* Listed entries
────

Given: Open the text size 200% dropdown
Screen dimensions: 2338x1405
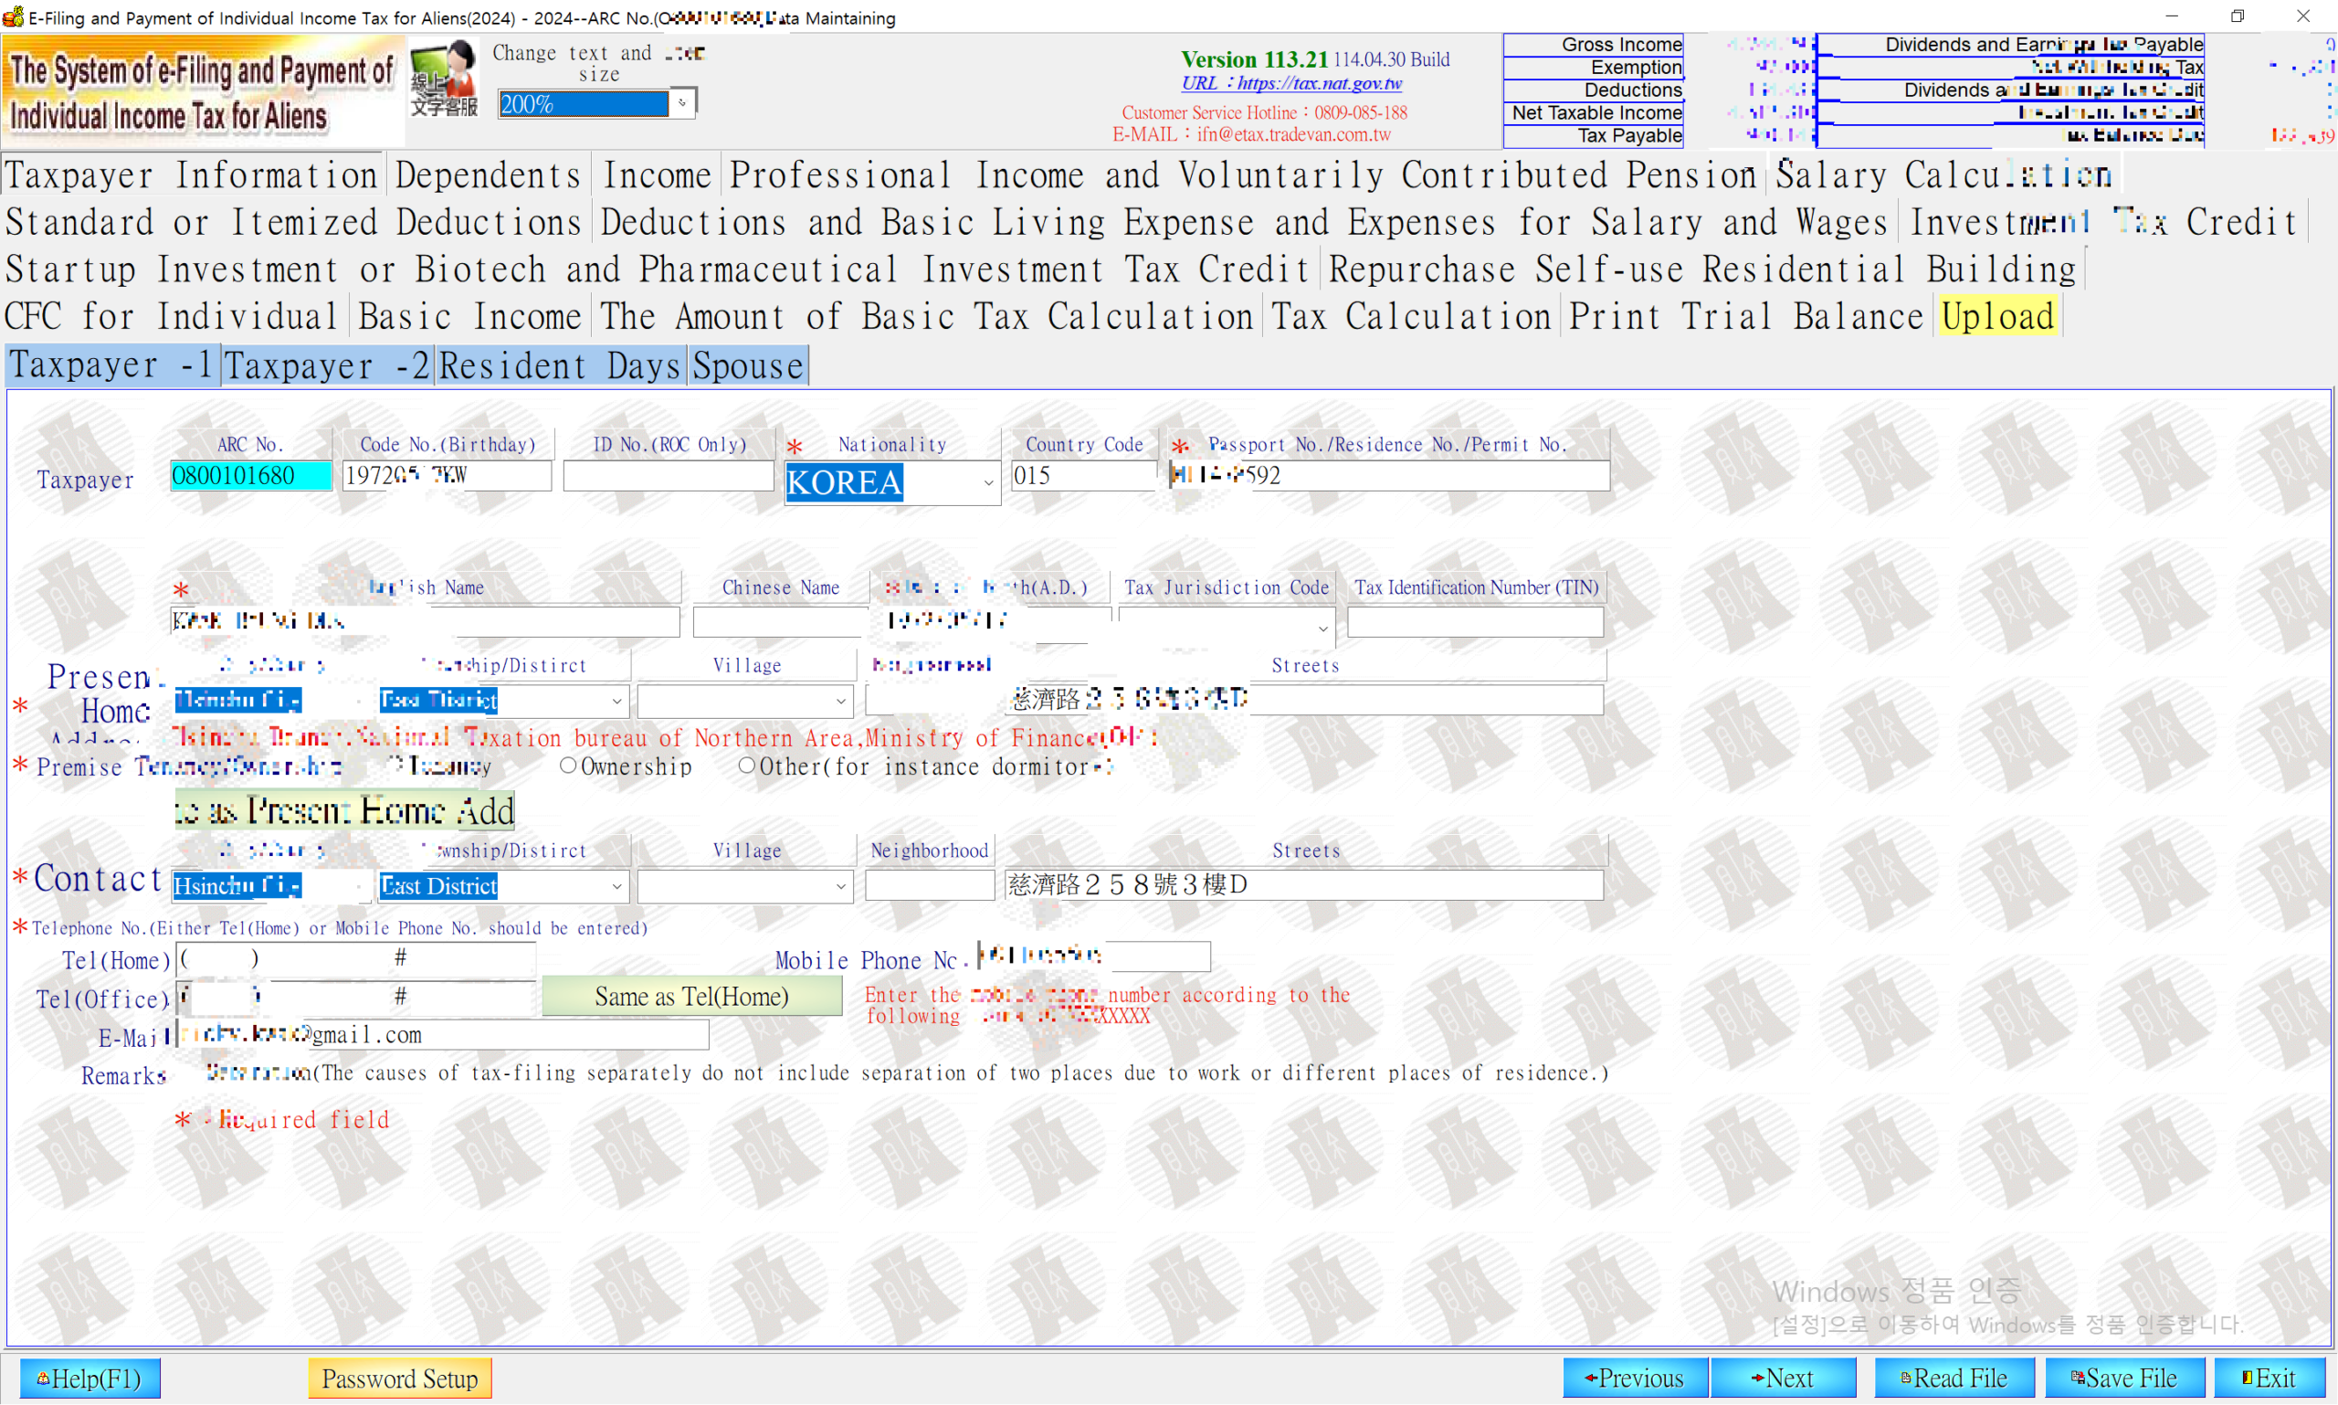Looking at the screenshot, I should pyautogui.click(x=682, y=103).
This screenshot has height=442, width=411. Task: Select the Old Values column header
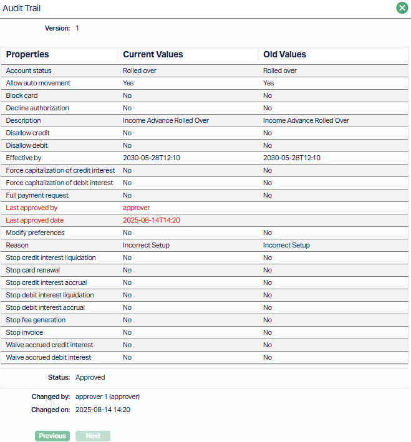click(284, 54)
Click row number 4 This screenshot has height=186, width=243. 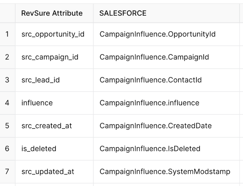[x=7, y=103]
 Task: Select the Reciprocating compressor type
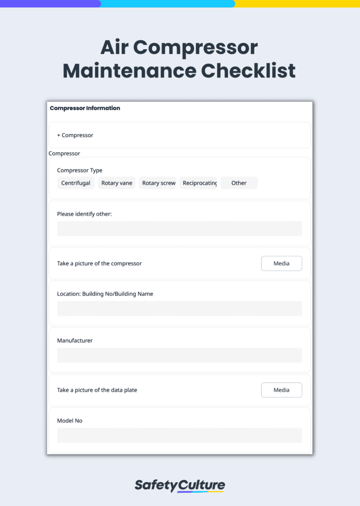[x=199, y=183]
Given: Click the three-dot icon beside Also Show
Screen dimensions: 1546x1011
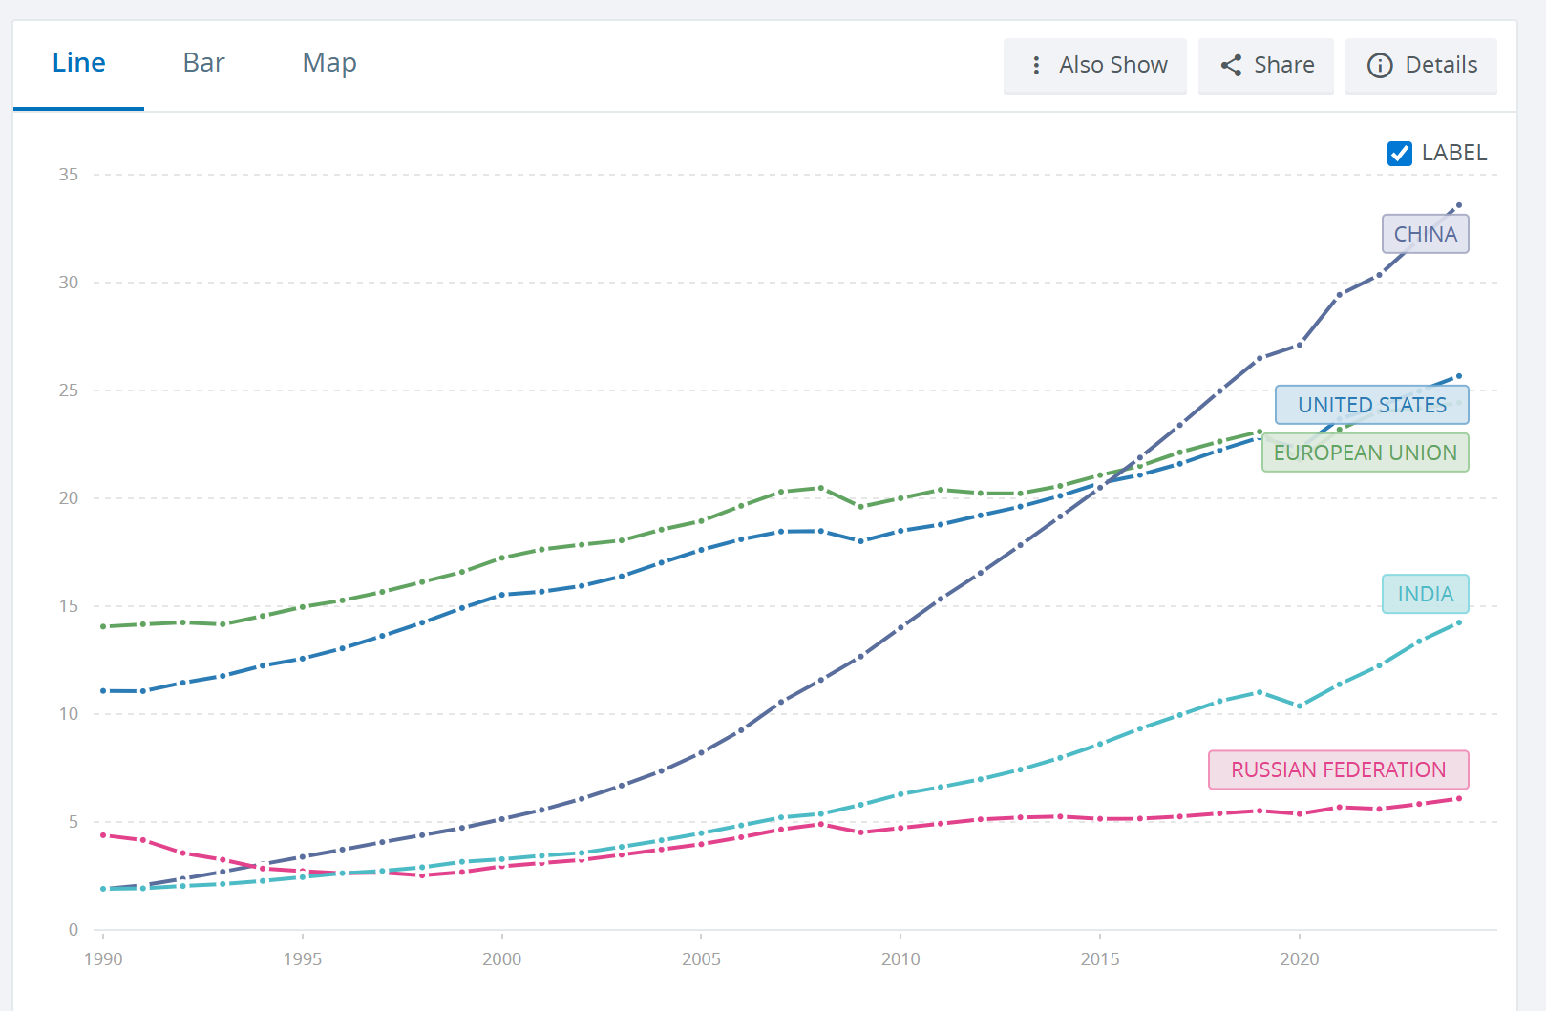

────

* Exercise brief
Nothing but the lines from the line containing "Task: Select the Reciprocating" through the last line of the records above is to be extracted, exactly and with no pictures.

* Solved exercise
 Task: Select the Reciprocating compressor type
[x=199, y=183]
Given: Click the three-dot icon beside Also Show
Screen dimensions: 1546x1011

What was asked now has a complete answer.